The Mission
Approximately 3.5 billion people on Earth lack reliable internet connectivity. Traditional cell tower infrastructure is expensive, requires specialized installation, and depends on fiber backhaul that simply doesn't exist in remote areas. Beamlink is working to change that with portable cell towers the size of a lunchbox.
I did the full-stack engineering for Beamlink's cellular mesh networking platform, building the software that manages, provisions, and monitors these revolutionary devices.
The Hardware: Bentocells
Beamlink's Bentocells are small cell towers that consume about as much power as a lightbulb, cover approximately 2km range, and handle 200+ simultaneous connections. They're software-defined, supporting 4G LTE (3GPP Release 17) and 5G NR (Release 18), with the ability to update to future protocols via firmware.

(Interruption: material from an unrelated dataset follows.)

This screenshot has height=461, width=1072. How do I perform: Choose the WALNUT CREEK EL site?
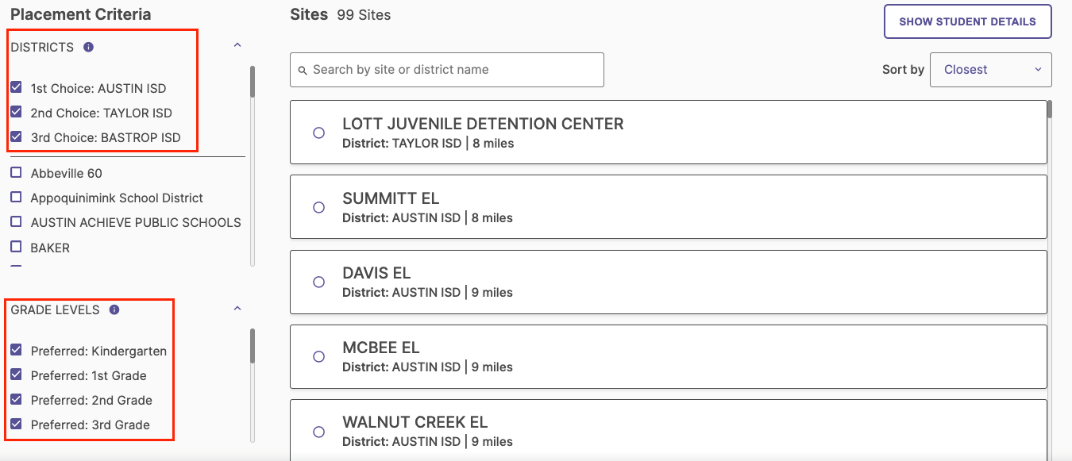[319, 432]
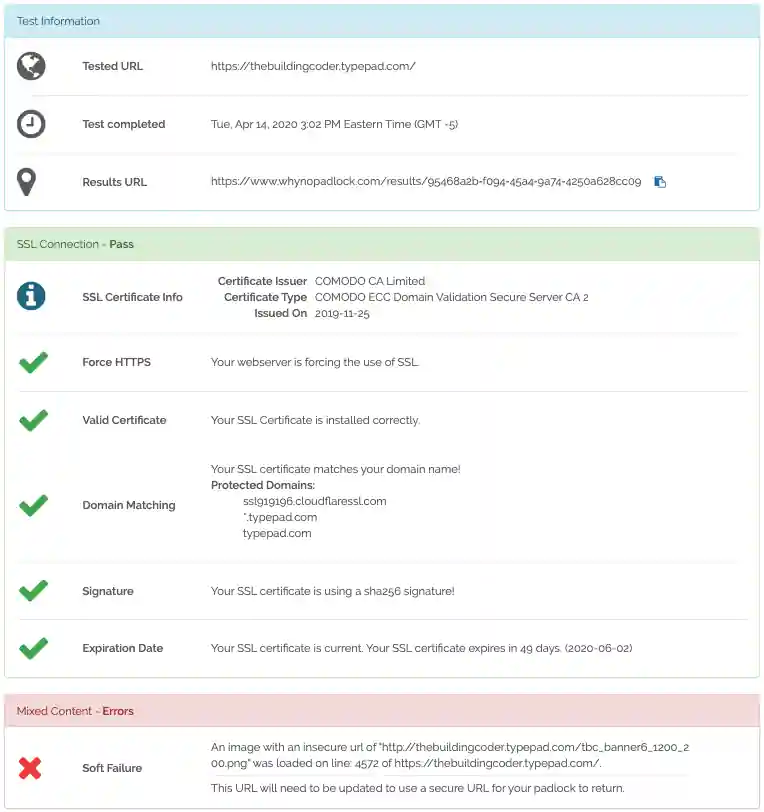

The killer feature is wireless mesh backhaul — Bentocells interconnect with each other without requiring fiber or satellite at each site. Automated X2 handover protocols enable seamless user transitions between cells with no technician input.
The Platform
The management platform I built handles everything from initial device provisioning to real-time network monitoring. Key components include:
Device Provisioning: The platform manages software-defined radio configuration and network registration for new Bentocells, streamlining the process of bringing cells online without requiring specialized technician expertise.

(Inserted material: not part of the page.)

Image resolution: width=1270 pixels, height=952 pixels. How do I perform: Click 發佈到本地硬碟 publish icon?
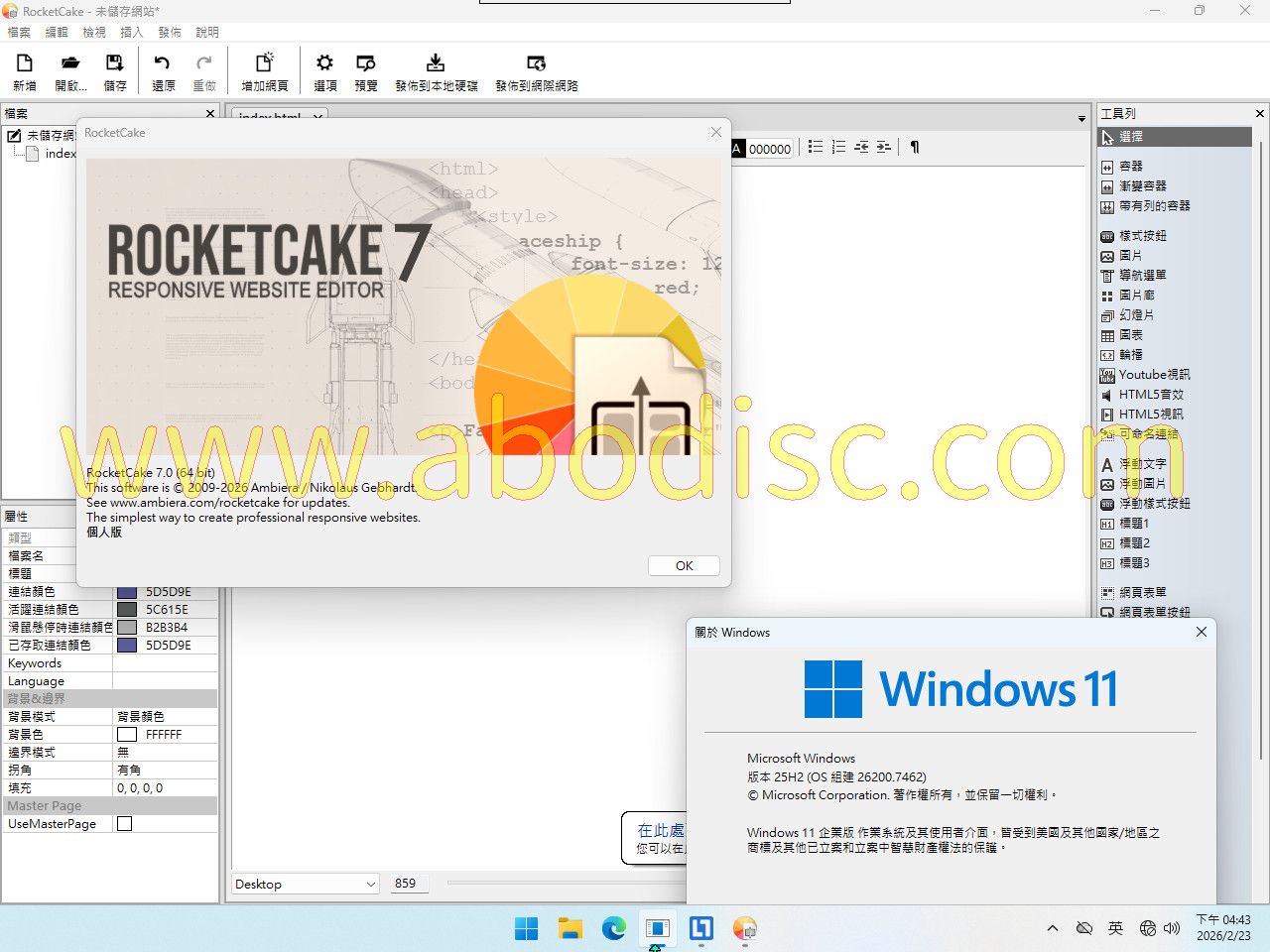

Network Monitoring & Analytics: Real-time dashboards show cell health, connection counts, bandwidth usage, and mesh topology. Operators can see their entire network at a glance.
Remote Deployment Management: Cells can be configured, updated, and troubleshot remotely, which is critical when your devices are deployed in hard-to-reach locations.
The Tech Stack
The platform is built with Ruby on Rails on the backend and Nuxt/Vue on the frontend. PostgreSQL handles the relational data, and the system integrates deeply with IoT protocols for device communication. The multi-protocol support (4G/5G) and mesh networking topology required careful data modeling to represent the complex relationships between cells, networks, and subscribers.
Impact
Working on Beamlink was one of the most meaningful engineering experiences of my career. Every technical decision — from database schema design to API response times — had real implications for connectivity in underserved communities. When a Bentocell goes online in a remote village, real people get access to education, healthcare, and economic opportunity for the first time.
Designed and Built in California
Beamlink was designed and built in California with a vision of democratizing network deployment. The goal is to enable individuals and organizations to build carrier-grade networks without the traditional barriers of cost, expertise, and infrastructure.